“Percikan Agama Cinta”: Mencari Esensi, Bukan Aksesori
Jangan-jangan shalat kita selama ini hanya sekadar menggugurkan kewajiban, bukan dilandasi kesadaran penghambaan penuh cinta kepada Tuhan
JERNIH– Saudaraku,
Pada awal perjalanan Islam di jazirah Arabia. Ada dua orang sahabat Nabi Muhammad Saw terlibat pertikaian. Bertikai perkara ubudiah. Seorang dari mereka rajin betul mengerjakan shalat lima waktu. Satunya lagi, cenderung mengabaikan. Malah terlihat malas-malasan. Lantaran perbalahan tak kunjung reda, mereka pun akhirnya menghadap Rasûlullâh Saw.
Tak dinyana, Sang Rasul tidak menanggapi sama sekali apa yang mereka adukan. Jawaban yang meluncur dari mulut beliau: “Aku tidak diutus untuk mengurusi shalat kalian, tapi menyempurnakan akhlak manusia.” Riwayat itu tercatat dalam sebuah Hadits. Menjadi teladan hidup. Bekal berharga dalam melakoni laku keseharian kita sebagai umat Muslim.

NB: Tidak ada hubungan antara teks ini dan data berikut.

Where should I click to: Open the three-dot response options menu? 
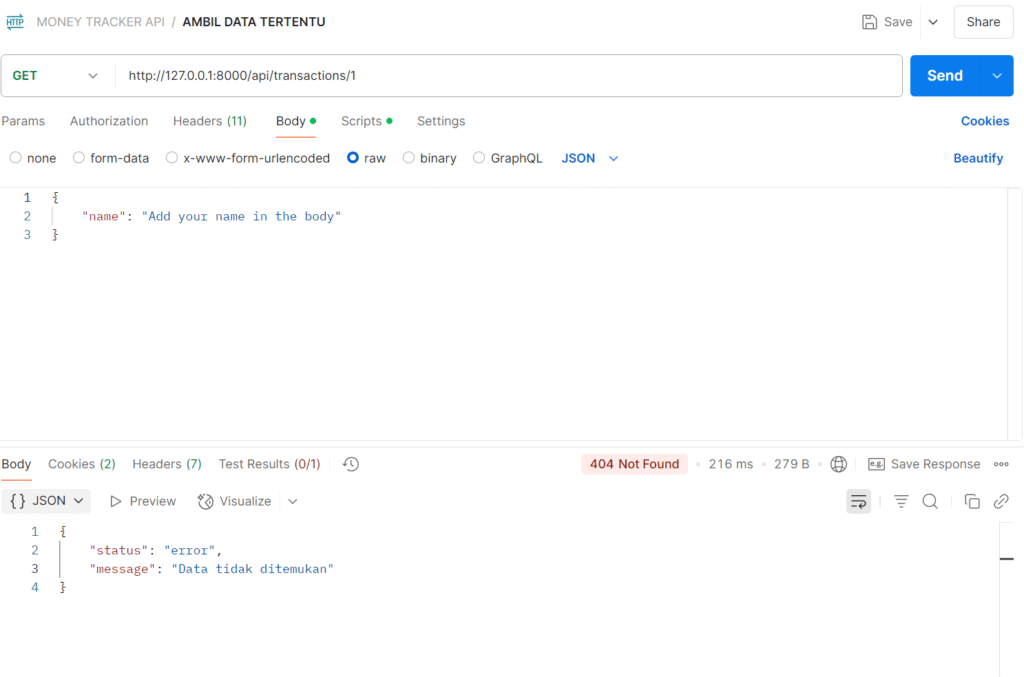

Sadarlah. Kalau Nabi Saw yang membawa risalah Islam bisa sesantai itu, kenapa kita begitu recok mencampuri urusan ibadah saudara sesama Muslim? Padahal bisa jadi shalat kita, misalnya, belum tentu sebaik mereka yang sering kita hujat karena jarang terlihat secara kasat mata. Jangan-jangan shalat kita selama ini hanya sekadar menggugurkan kewajiban, bukan dilandasi kesadaran penghambaan penuh cinta kepada Tuhan. [Deden Ridwan]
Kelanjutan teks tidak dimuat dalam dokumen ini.